Le président érythréen, Issaias Afeworki, a promis jeudi de travailler à renforcer la coopération avec l’Éthiopie, au deuxième et dernier jour de sa visite dans ce pays avec lequel il est engagé dans un processus de réconciliation.

M. Issaias a exprimé sa « gratitude pour l’hospitalité accordée à sa délégation » et réaffirmé l’engagement de l’Érythrée à travailler avec vigueur pour « promouvoir un nouveau chapitre de la coopération entre les deux pays », selon un tweet du ministre érythréen de l’Information, Yemane G. Meskel.

Il s’agissait de la première visite de M. Issaias depuis que le Premier ministre éthiopien, Abiy Ahmed, s’est vu décerner le prix Nobel de la paix pour avoir initié un rapprochement entre leurs deux pays.

Les deux dirigeants ont posé jeudi la première pierre de la future ambassade érythréenne à Addis Abeba, un geste décrit par M. Abiy comme un « cadeau de Noël » de l’Éthiopie à son voisin, a précisé M. Yemane.

Dans la matinée, ils avaient visité différents projets agricoles et industriels, et mercredi l’Observatoire spatial et centre de recherche d’Entoto, selon la même source.

Le président érythréen était accompagné du ministre éthiopien des Affaires étrangères, Osman Saleh, et du conseiller présidentiel Yemane Gebreab.
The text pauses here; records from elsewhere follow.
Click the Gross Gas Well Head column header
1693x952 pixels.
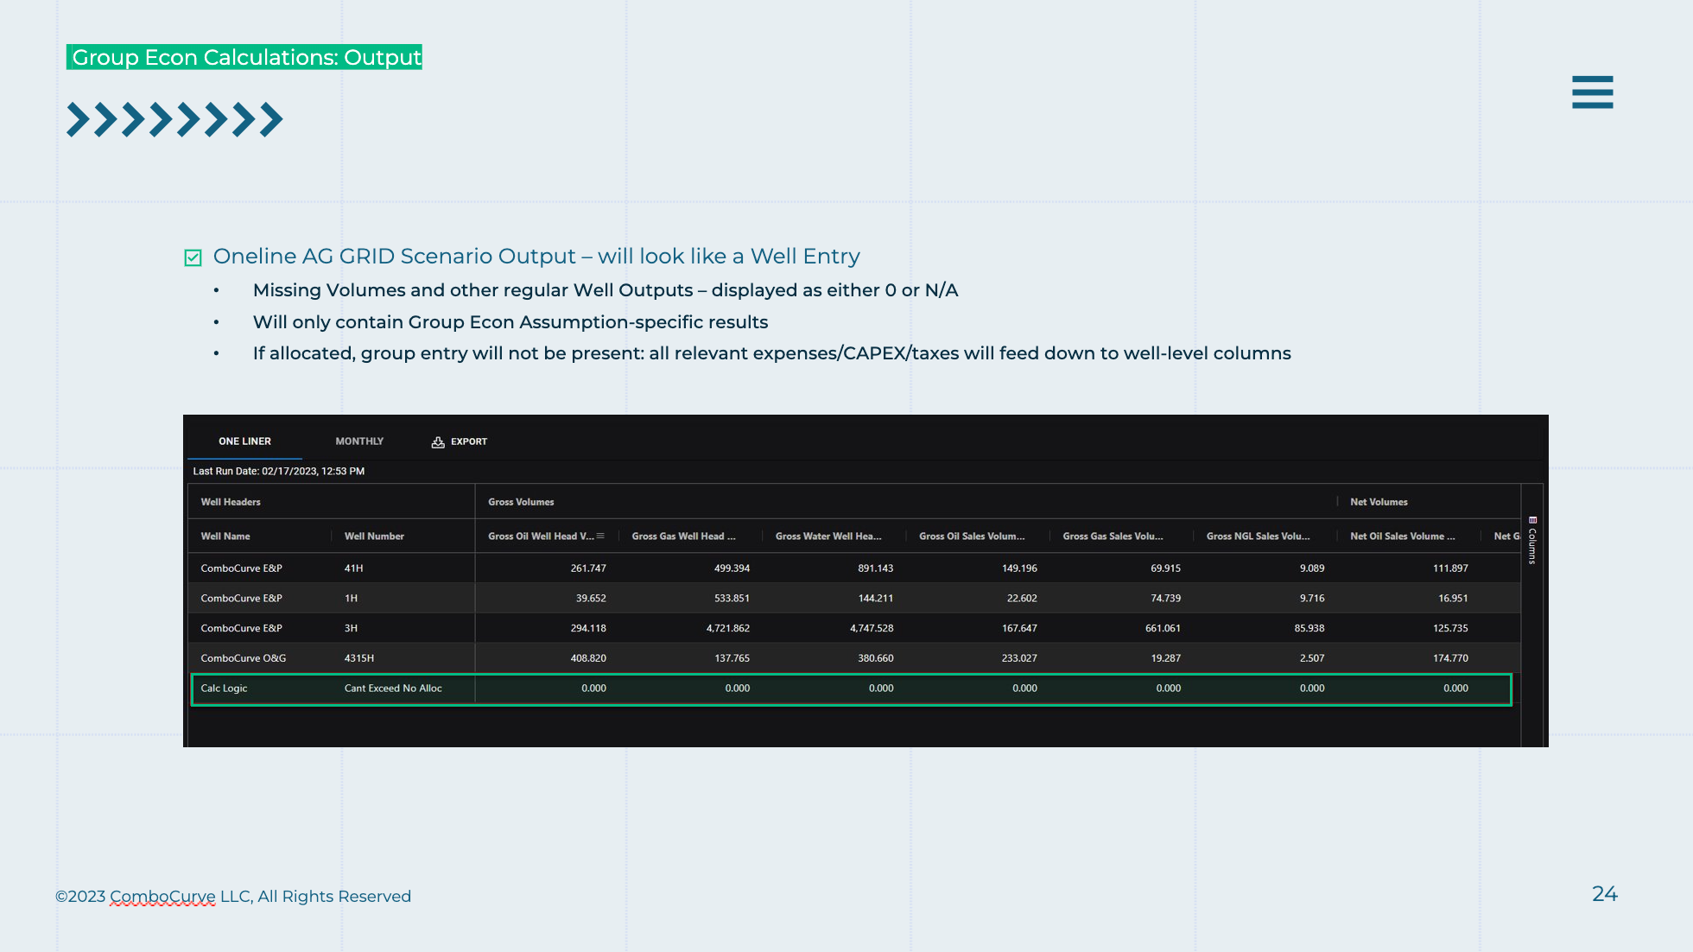click(x=683, y=536)
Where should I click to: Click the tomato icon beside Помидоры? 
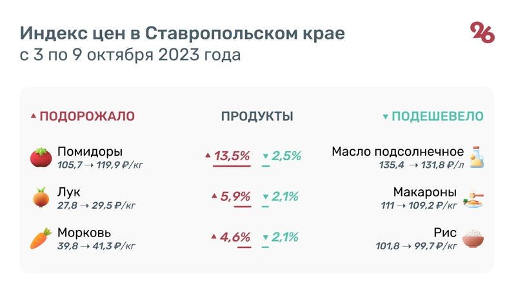click(41, 157)

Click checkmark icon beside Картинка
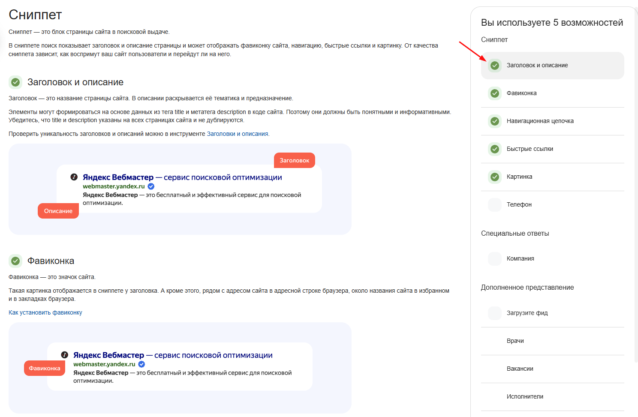[x=495, y=177]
Il devait s’entretenir avec M. Abiy « d’importants sujets régionaux et bilatéraux », selon M. Yemane.

La guerre entre l’Éthiopie et son ancienne province, en raison notamment d’un conflit territorial, avait fait quelque 80.000 morts entre 1998 et 2000.

M. Abiy, 43 ans, s’est vu attribuer le Nobel de la paix 2019 pour la réconciliation qu’il a menée tambour battant avec l’Érythrée, mettant fin avec le président Issaias à 20 ans d’état de guerre entre les deux voisins de la Corne de l’Afrique.

L’accord de paix de 2018 avec Asmara avait été suivi de la réouverture d’ambassades et de postes-frontières ou encore du rétablissement des liaisons aériennes. Mais depuis, plusieurs postes-frontières importants ont de nouveau été fermés, et la question épineuse du tracé d’une partie de la frontière reste en suspens.

Lors de la cérémonie de remise de son prix le 10 décembre à Oslo, M. Abiy avait associé à sa récompense son « partenaire et camarade de paix », le seul dirigeant que l’Érythrée ait connu depuis l’indépendance acquise en 1993.

A son retour à Addis Abeba, il avait formulé le vœu de rencontrer « bientôt » le président érythréen. Leur dernière rencontre datait de juillet, à Asmara.